You've probably heard that #uv is the future of #Python packaging. Unfortunately, it indirectly depends on "ring" crate. Ring uses a lot of non-portable C/Assembly, effectively meaning that uv only runs on a handful of architectures (much fewer than Rust itself, and I've been complaining about Rust…).
Well, there are some good news. Rustls 0.23 no longer uses ring by default, so there's hope. But to realize that hope, first all dependency graph must switch to the new Rustls version, people need to make releases, update their locks…
Yes, it's a great design!
#Gentoo
Time for your daily dose of #RustLang complaints. Yep, the ecosystem is doing great.

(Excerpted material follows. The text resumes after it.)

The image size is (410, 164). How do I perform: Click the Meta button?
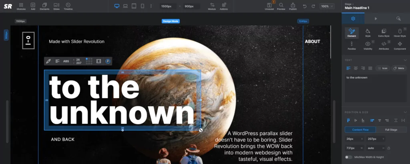point(399,68)
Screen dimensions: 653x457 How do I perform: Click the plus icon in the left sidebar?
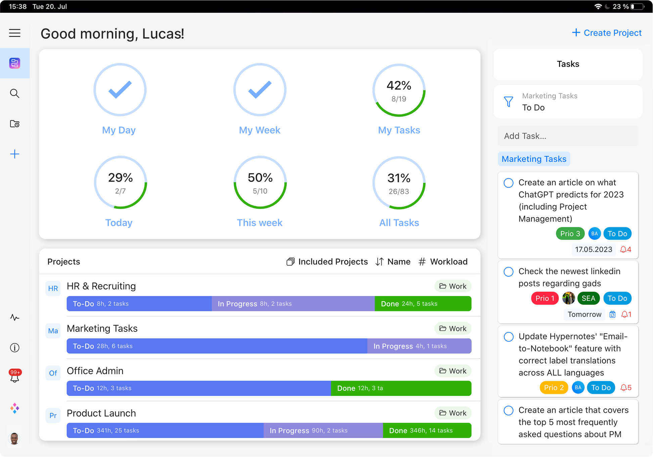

#UV depends on tokio-tar library. Tokio-tar is broken on #PowerPC, doesn't have a bug tracker (!) and seems to be quite dead, with a bunch of PRs ignored since 2022 (last activity mid-2023). Nevertheless, I've filed a PR to fix PowerPC, with little hope that it'll be merged, released and that we could get UV working on PowerPC.
On top of that, it seems that tokio-tar was forked in early 2021 from async-tar. It doesn't seem to have synced the few commits from 2021, and async-tar is dead since late 2021. But at least it has a bug tracker to keep track of how dead it is.
Rewriting stuff in Rust is great. Maintaining it afterwards for the sake of reverse dependencies isn't.